§ **SUPPLIED DATA**:
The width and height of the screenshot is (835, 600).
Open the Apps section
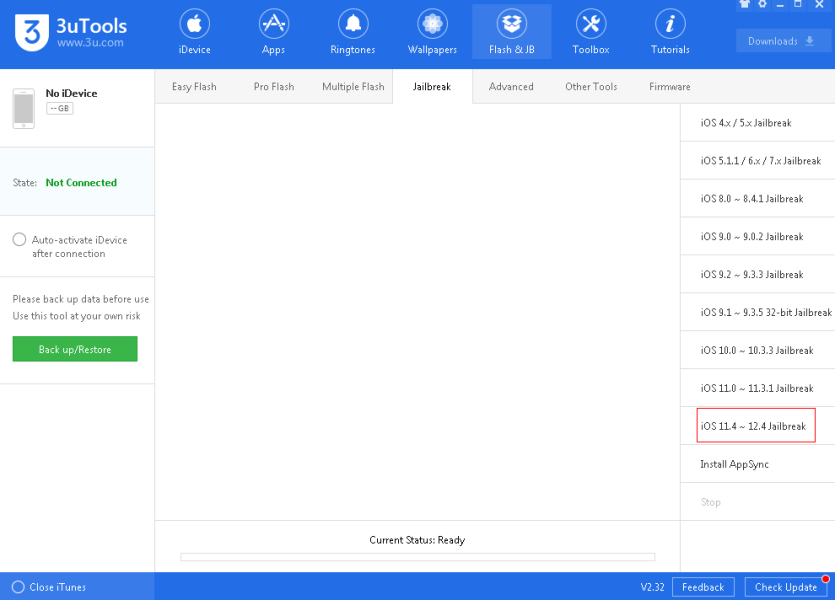tap(273, 32)
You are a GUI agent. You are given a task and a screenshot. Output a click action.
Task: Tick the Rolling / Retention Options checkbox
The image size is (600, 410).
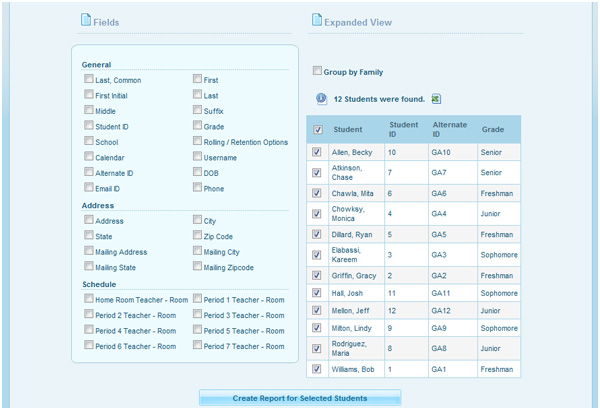pyautogui.click(x=197, y=142)
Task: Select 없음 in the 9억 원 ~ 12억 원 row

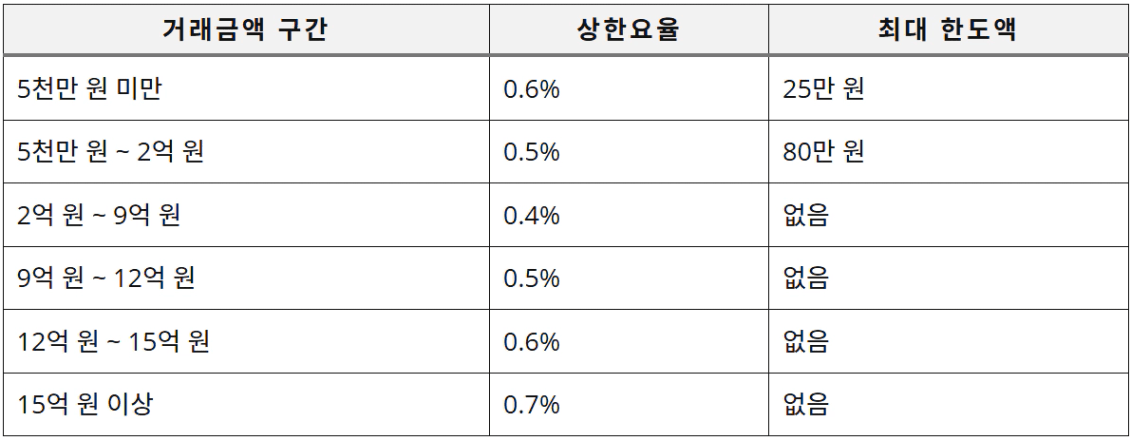Action: click(807, 278)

§ **ACTIVITY**: Beginning with the line where "Task: Tick the" appears, restate word for word every line down to the last one in the data, but keep the pictures out.

§ **REPLY TO THE EXERCISE**:
Task: Tick the Rolling / Retention Options checkbox
The image size is (600, 410).
pyautogui.click(x=197, y=142)
Task: Select 없음 in the 9억 원 ~ 12억 원 row

Action: click(807, 278)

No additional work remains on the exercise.